小时候跟着父亲去集市卖菜,绝大部分时间都是做一些边角料的事。真正的种地人往往都赶早第一波到集市,总调后就开始往回走了,因为家里还有更重要的农活等着去干,而这时天也才刚麻麻亮。卖葱的岁月之所以印象深刻,是因为总有那么几集,行情不好,总调不得不转为零卖,一车一车的营生硬是要通过一根一根的称量来。每每这时,我们便不得不在菜市场待上一整天,大部分时候父亲在前面负责和买菜的讨价还价,我则帮着称菜装菜。
一般上午的集市还算热闹,人来人往,一旦过了中午,卖菜的就比买菜的多了。

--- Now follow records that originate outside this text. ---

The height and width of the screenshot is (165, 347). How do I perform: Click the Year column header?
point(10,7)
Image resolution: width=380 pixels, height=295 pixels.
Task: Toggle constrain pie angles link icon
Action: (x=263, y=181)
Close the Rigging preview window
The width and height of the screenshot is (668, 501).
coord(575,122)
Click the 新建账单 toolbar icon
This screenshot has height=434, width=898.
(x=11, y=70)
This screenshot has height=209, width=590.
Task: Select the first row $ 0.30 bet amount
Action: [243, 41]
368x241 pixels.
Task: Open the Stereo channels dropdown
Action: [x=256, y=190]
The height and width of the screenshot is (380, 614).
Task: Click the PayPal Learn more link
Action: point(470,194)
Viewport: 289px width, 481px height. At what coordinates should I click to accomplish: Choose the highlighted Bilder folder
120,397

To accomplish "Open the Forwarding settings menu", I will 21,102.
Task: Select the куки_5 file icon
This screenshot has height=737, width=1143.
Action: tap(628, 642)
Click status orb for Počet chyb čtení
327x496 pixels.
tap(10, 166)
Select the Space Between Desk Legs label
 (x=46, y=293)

这时候父亲会让我抱一捆葱到旁边开摊,卖多少是次要的,让我感受倒是真真的。后半场的集市卖点菜是很费劲的,每每过来一个人,眼巴巴的看着,期待着人家问一声“多少钱一斤”,而大部分时候,他们都是瞟一眼就离开了。
菜摊不远处的各类小吃叫卖,显然与我们无关。百无聊奈时,我会盯着旁边买水煎包的大叔,看他也在无聊时一个一个吃掉自己出炉半天的包子。那个时候,完全无法想象水煎包的滋味,也没盼望过啥时候能吃上一笼,感觉那种享受与自己无关,既不期待也不羡慕。
印象中,我在的那些集,大葱基本在五分钱一斤。而午后来菜市场的那些城里人,也就买个几斤,一把能卖个两毛就感觉很开心了。而作为小大人,开心的并不是钱,而是可以自己做主,自己谈价,自己称量,自己收钱。有点像现在小孩称之为的过家家,这是当时勤劳的作业中,难得有一些能和小孩天性相符的片段。收摊时,握着一把小零钱,交给父亲时,满满的成就感!

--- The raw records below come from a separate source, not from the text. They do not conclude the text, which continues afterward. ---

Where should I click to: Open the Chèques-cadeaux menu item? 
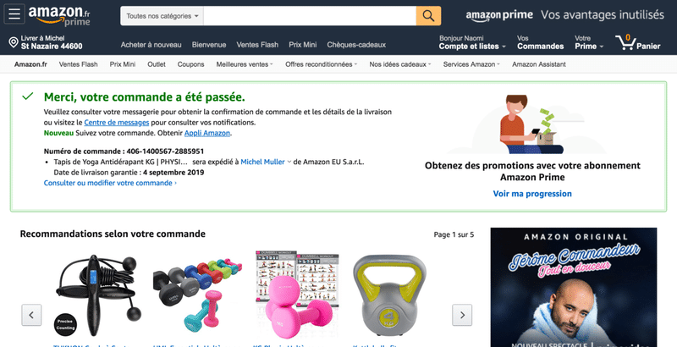[356, 45]
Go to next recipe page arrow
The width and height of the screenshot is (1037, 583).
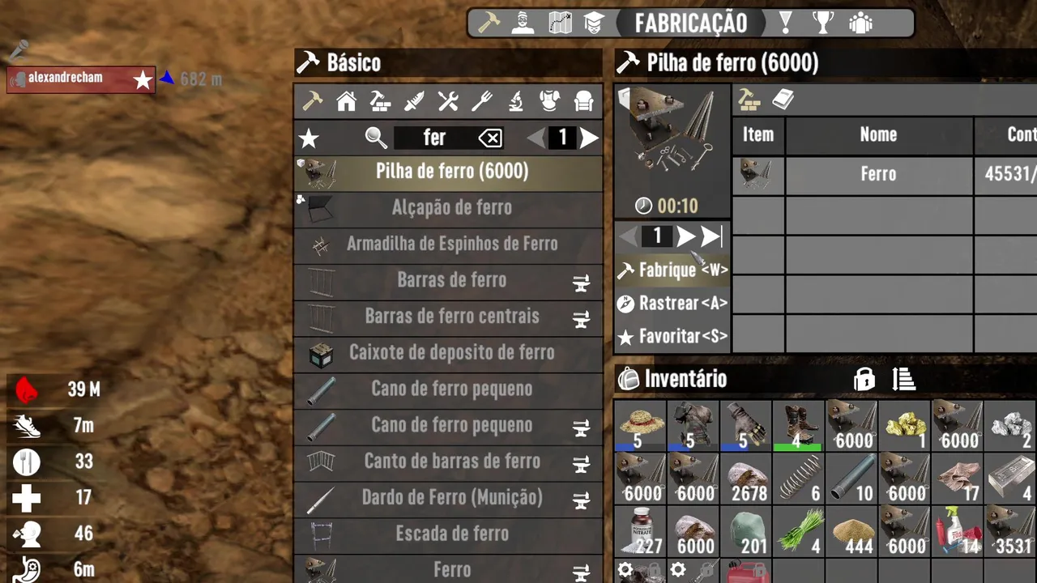click(590, 138)
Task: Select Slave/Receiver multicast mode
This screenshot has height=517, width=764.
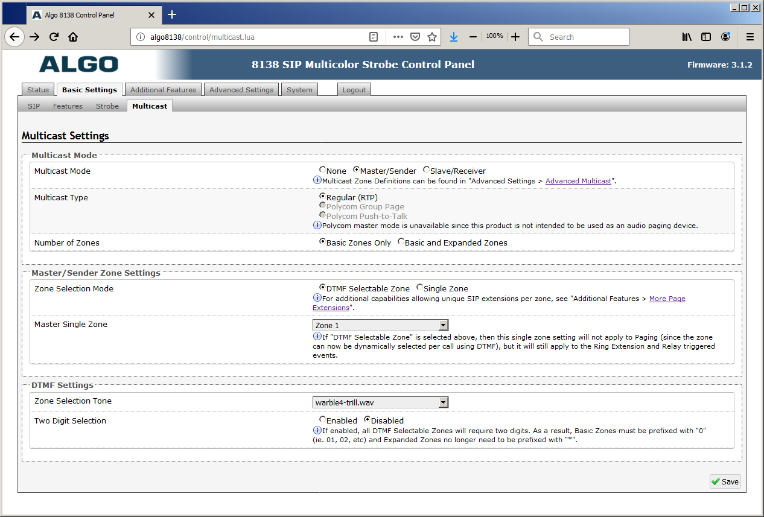Action: click(x=427, y=171)
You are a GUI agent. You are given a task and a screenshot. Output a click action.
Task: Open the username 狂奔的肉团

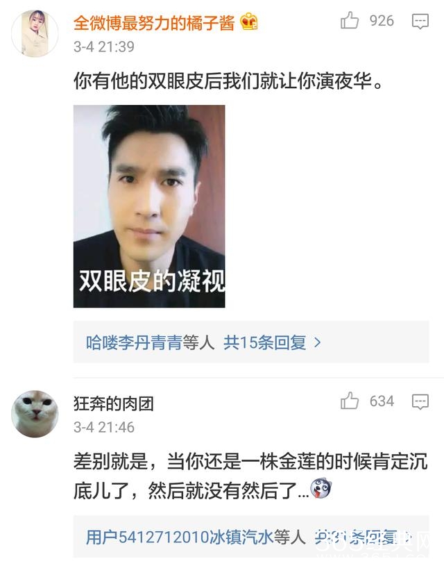[x=114, y=403]
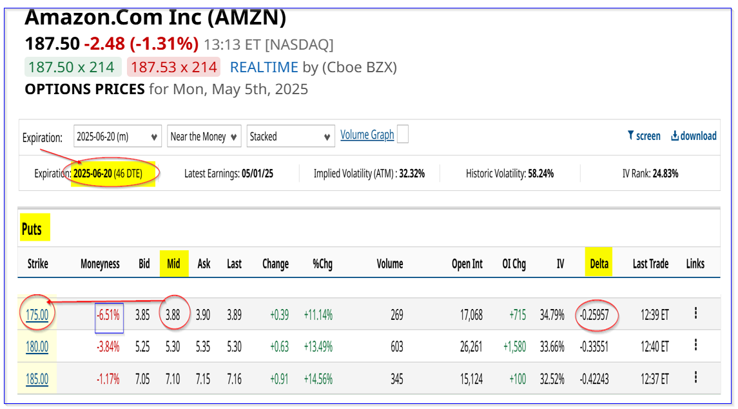
Task: Sort by Strike column header
Action: (38, 264)

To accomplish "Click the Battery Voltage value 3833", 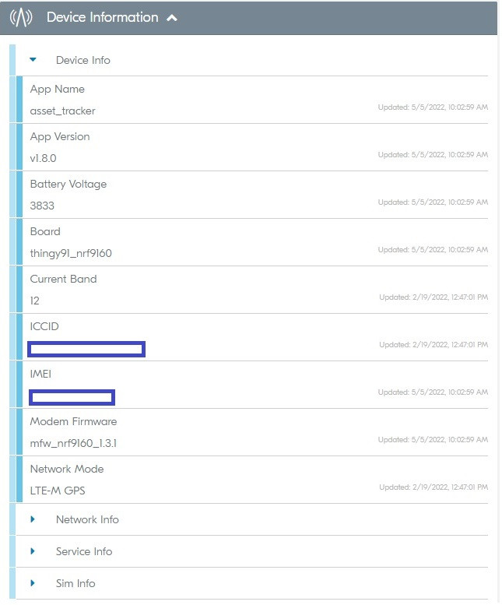I will [42, 206].
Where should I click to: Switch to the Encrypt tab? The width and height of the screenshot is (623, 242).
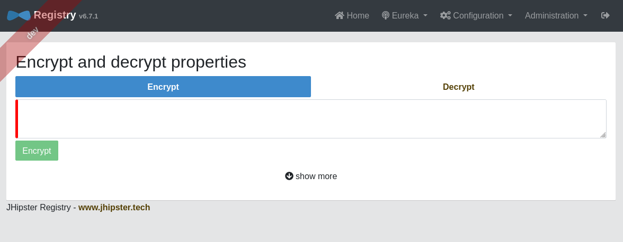tap(163, 87)
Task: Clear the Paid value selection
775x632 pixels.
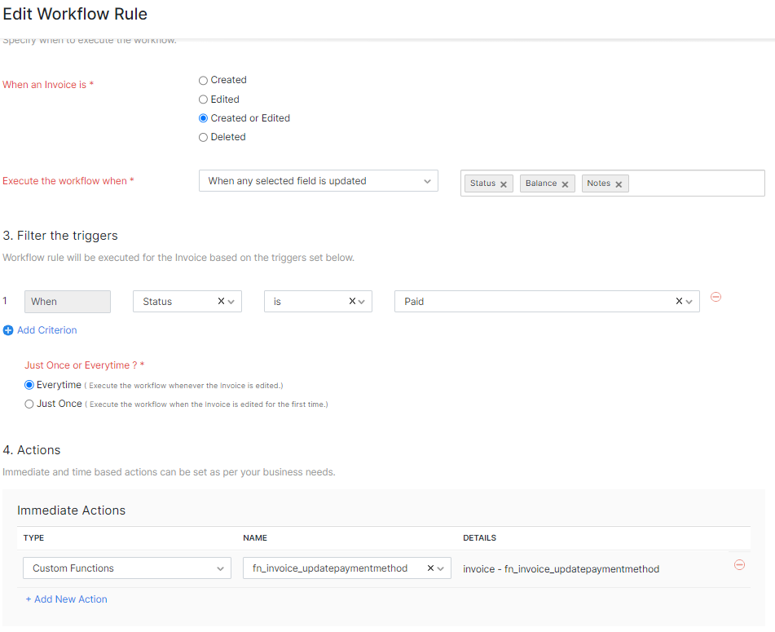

时过境迁,现在很难想象那会儿怎会有那么便宜的菜价,老百姓面朝黄土背朝天一年,竟种不出半日的饱饭。面对丰收季,对于这些没法存储的农作物,就是再便宜也得辛苦地挖出来卖,被压弯的脊梁早就不考虑投入与产出的经济性了,如果能换点零钱贴补家用,就已经是烧高香了。
农民啊,挺起了整个社会,又被整个社会压在最底层。死死地扛着,死死地受着。